↓↓↓
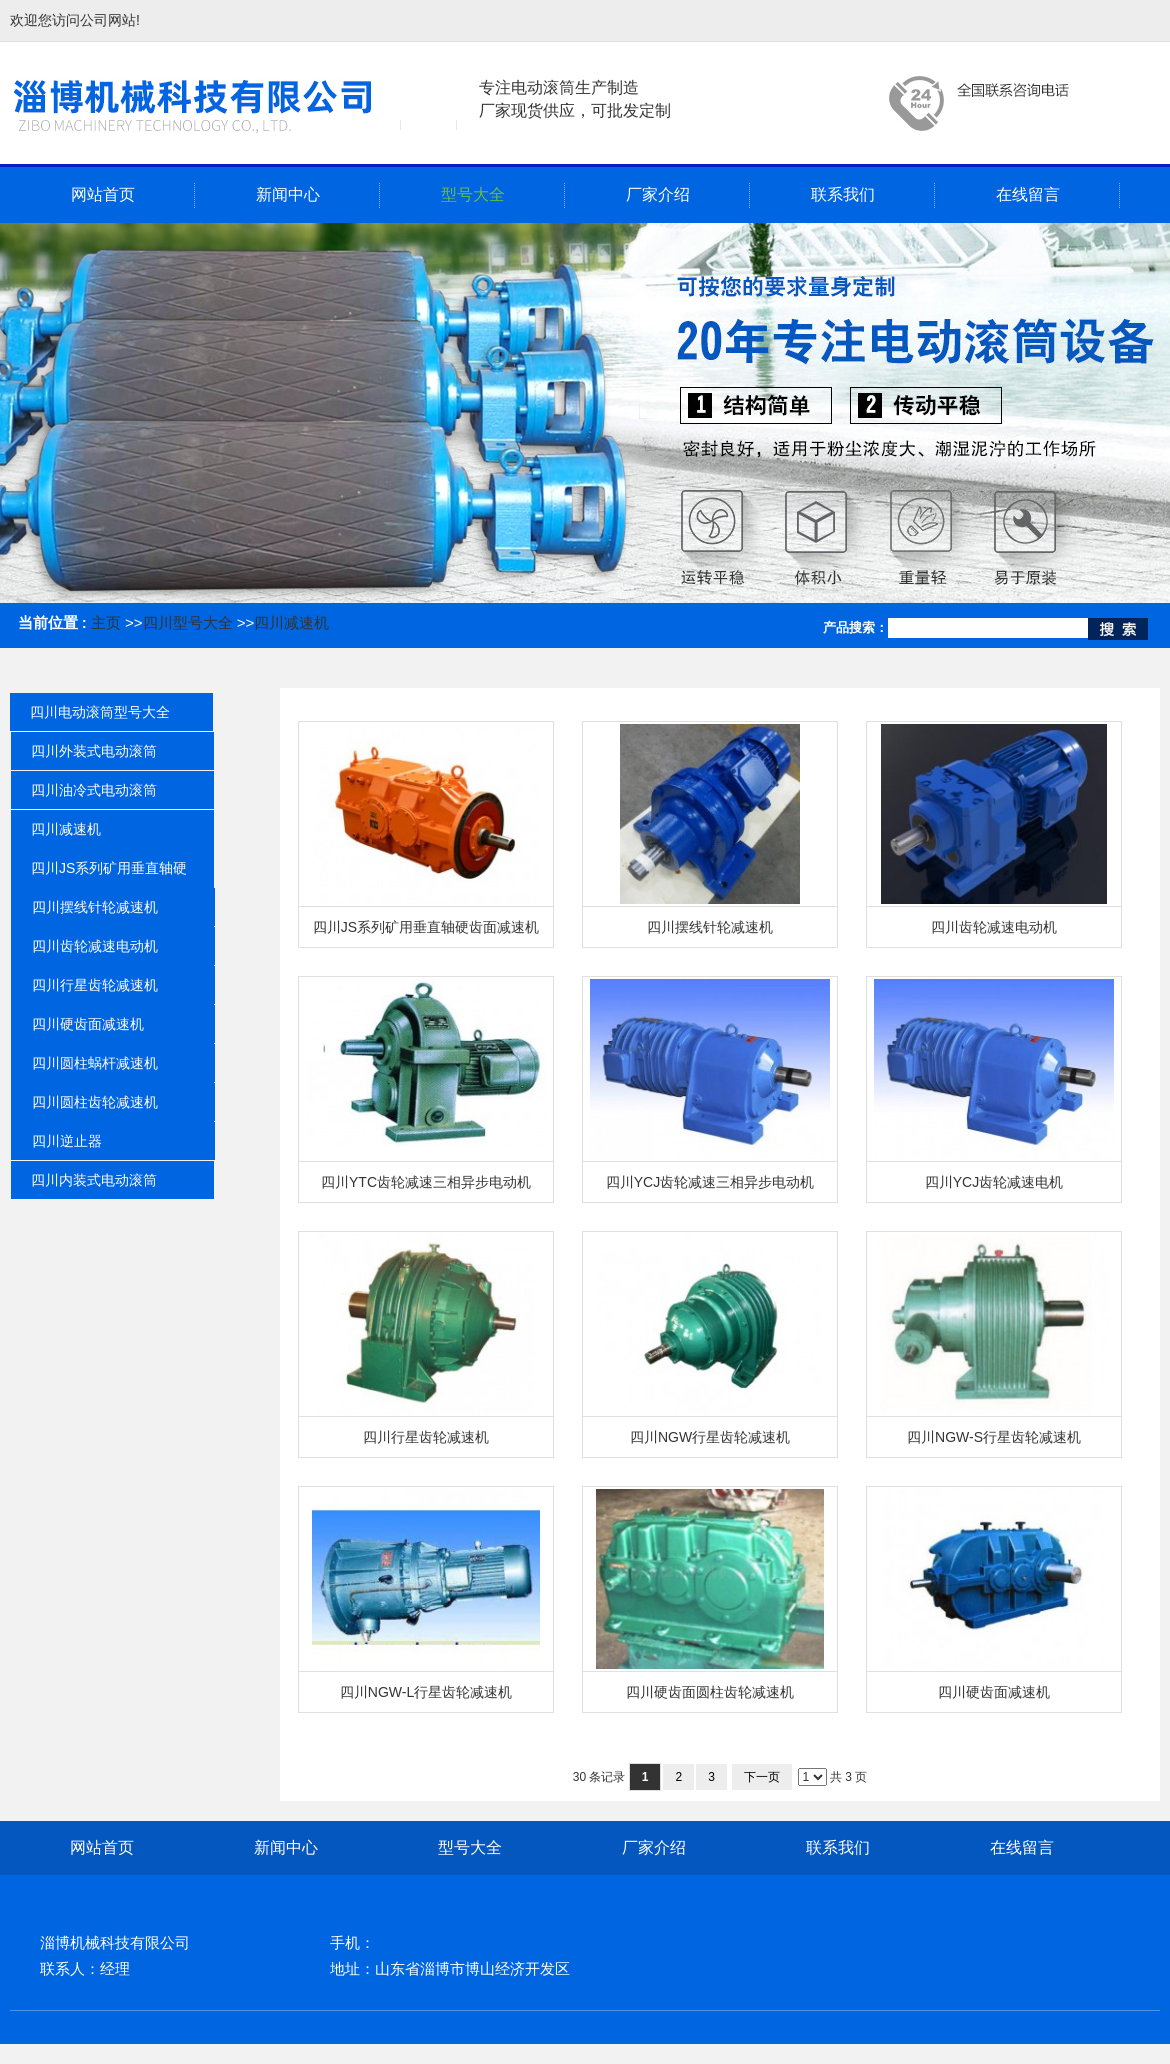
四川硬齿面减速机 (994, 1692)
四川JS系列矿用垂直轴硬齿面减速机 (426, 927)
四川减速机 (291, 622)
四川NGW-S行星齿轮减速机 (994, 1437)
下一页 (762, 1777)
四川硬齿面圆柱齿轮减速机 (710, 1692)
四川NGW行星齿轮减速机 (710, 1437)
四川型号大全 (188, 622)
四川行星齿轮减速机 (426, 1437)
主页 (106, 622)
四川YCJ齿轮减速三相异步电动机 (710, 1182)
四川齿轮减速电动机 (994, 927)
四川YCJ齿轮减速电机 (994, 1182)
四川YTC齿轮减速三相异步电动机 (426, 1182)
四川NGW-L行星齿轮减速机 (426, 1692)
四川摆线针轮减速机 (710, 927)
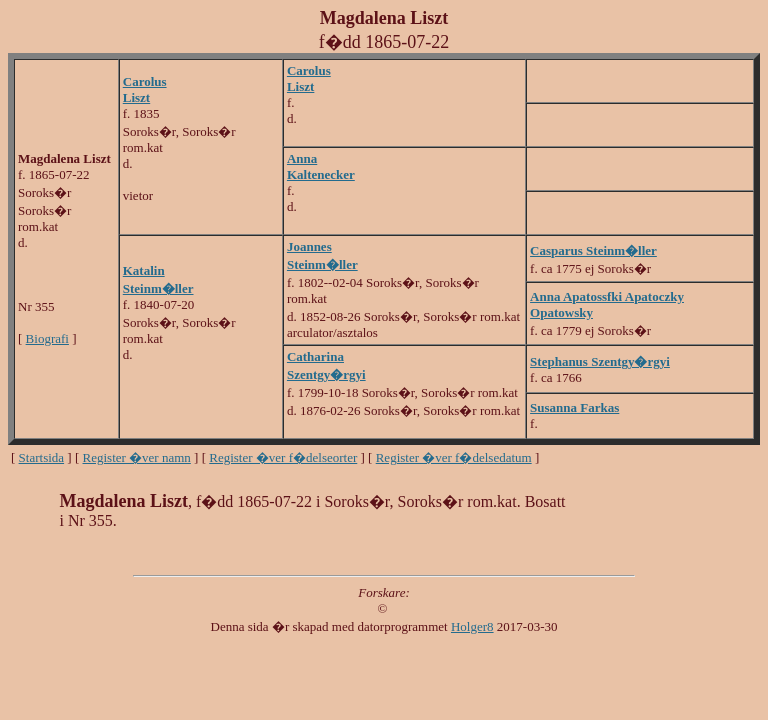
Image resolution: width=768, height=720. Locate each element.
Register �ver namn (137, 457)
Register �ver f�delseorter (283, 457)
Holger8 (472, 626)
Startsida (42, 457)
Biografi (47, 338)
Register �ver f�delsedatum (454, 457)
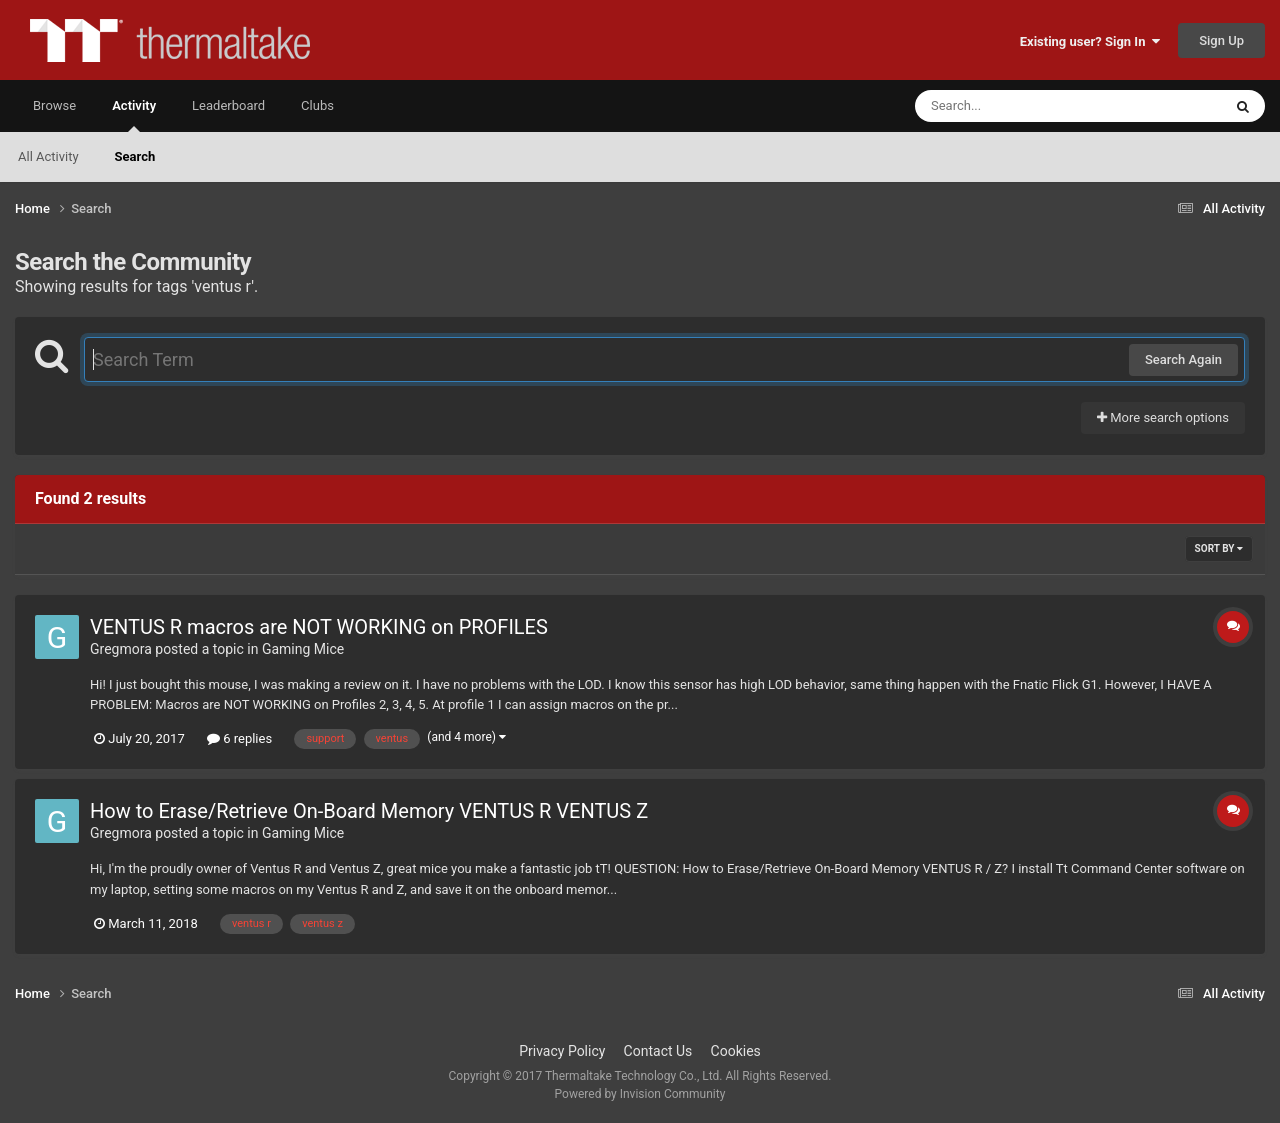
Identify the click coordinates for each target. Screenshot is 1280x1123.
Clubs (317, 105)
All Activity (48, 156)
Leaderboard (228, 105)
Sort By (1219, 548)
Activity (134, 115)
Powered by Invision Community (640, 1094)
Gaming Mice (303, 649)
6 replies (239, 738)
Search (135, 156)
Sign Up (1221, 40)
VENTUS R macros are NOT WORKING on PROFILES (319, 627)
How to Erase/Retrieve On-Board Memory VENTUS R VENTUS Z (369, 811)
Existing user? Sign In (1090, 41)
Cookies (736, 1051)
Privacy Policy (562, 1051)
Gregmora (121, 649)
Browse (54, 105)
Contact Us (658, 1051)
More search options (1163, 417)
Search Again (1183, 359)
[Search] (1018, 106)
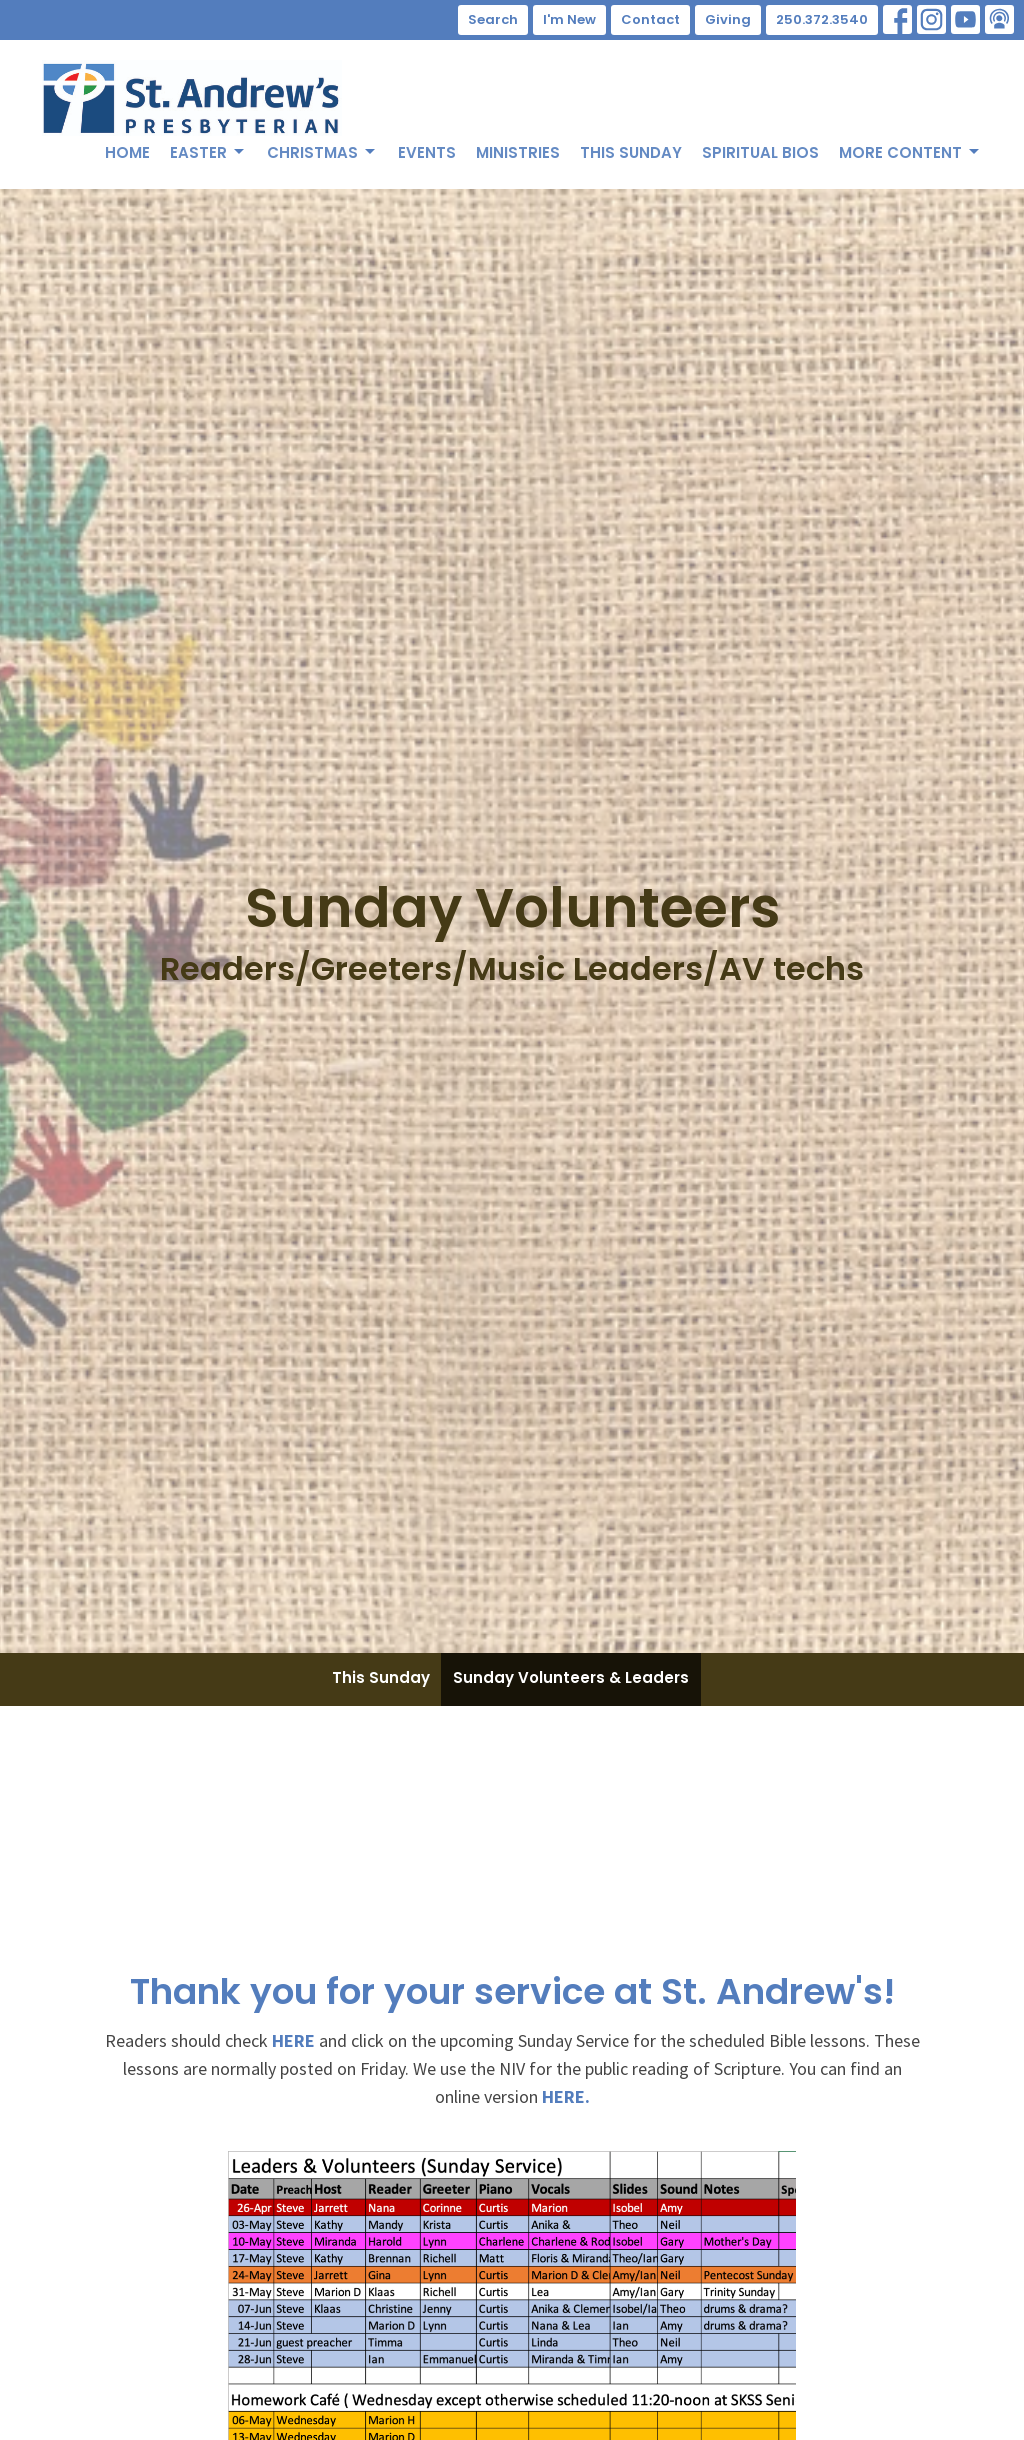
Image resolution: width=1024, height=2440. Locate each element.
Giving (728, 19)
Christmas (322, 152)
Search (493, 19)
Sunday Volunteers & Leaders (571, 1677)
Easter (208, 152)
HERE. (566, 2096)
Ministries (518, 152)
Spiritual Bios (760, 152)
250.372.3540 (822, 19)
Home (127, 152)
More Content (910, 152)
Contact (650, 19)
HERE (293, 2040)
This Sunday (631, 152)
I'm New (569, 19)
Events (427, 152)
↑↑↑
**Work instructions**
Copy all the rows above line for line without changing anything, and leave out the pictures.

**Task response**
四川硬齿面减速机 (994, 1692)
四川JS系列矿用垂直轴硬齿面减速机 (426, 927)
四川减速机 (291, 622)
四川NGW-S行星齿轮减速机 (994, 1437)
下一页 (762, 1777)
四川硬齿面圆柱齿轮减速机 (710, 1692)
四川NGW行星齿轮减速机 (710, 1437)
四川型号大全 (188, 622)
四川行星齿轮减速机 (426, 1437)
主页 (106, 622)
四川YCJ齿轮减速三相异步电动机 (710, 1182)
四川齿轮减速电动机 (994, 927)
四川YCJ齿轮减速电机 (994, 1182)
四川YTC齿轮减速三相异步电动机 (426, 1182)
四川NGW-L行星齿轮减速机 (426, 1692)
四川摆线针轮减速机 (710, 927)
Image resolution: width=768, height=720. Locate each element.
Register �ver namn (137, 457)
Register �ver f�delseorter (283, 457)
Holger8 (472, 626)
Startsida (42, 457)
Biografi (47, 338)
Register �ver f�delsedatum (454, 457)
Identify the click coordinates for each target. Screenshot is 1280x1123.
Clubs (317, 105)
All Activity (48, 156)
Leaderboard (228, 105)
Sort By (1219, 548)
Activity (134, 115)
Powered by Invision Community (640, 1094)
Gaming Mice (303, 649)
6 replies (239, 738)
Search (135, 156)
Sign Up (1221, 40)
VENTUS R macros are NOT WORKING on PROFILES (319, 627)
How to Erase/Retrieve On-Board Memory VENTUS R VENTUS Z (369, 811)
Existing user? Sign In (1090, 41)
Cookies (736, 1051)
Privacy Policy (562, 1051)
Gregmora (121, 649)
Browse (54, 105)
Contact Us (658, 1051)
More search options (1163, 417)
Search Again (1183, 359)
[Search] (1018, 106)
Image resolution: width=1024, height=2440. Locate each element.
Giving (728, 19)
Christmas (322, 152)
Search (493, 19)
Sunday Volunteers & Leaders (571, 1677)
Easter (208, 152)
HERE. (566, 2096)
Ministries (518, 152)
Spiritual Bios (760, 152)
250.372.3540 (822, 19)
Home (127, 152)
More Content (910, 152)
Contact (650, 19)
HERE (293, 2040)
This Sunday (631, 152)
I'm New (569, 19)
Events (427, 152)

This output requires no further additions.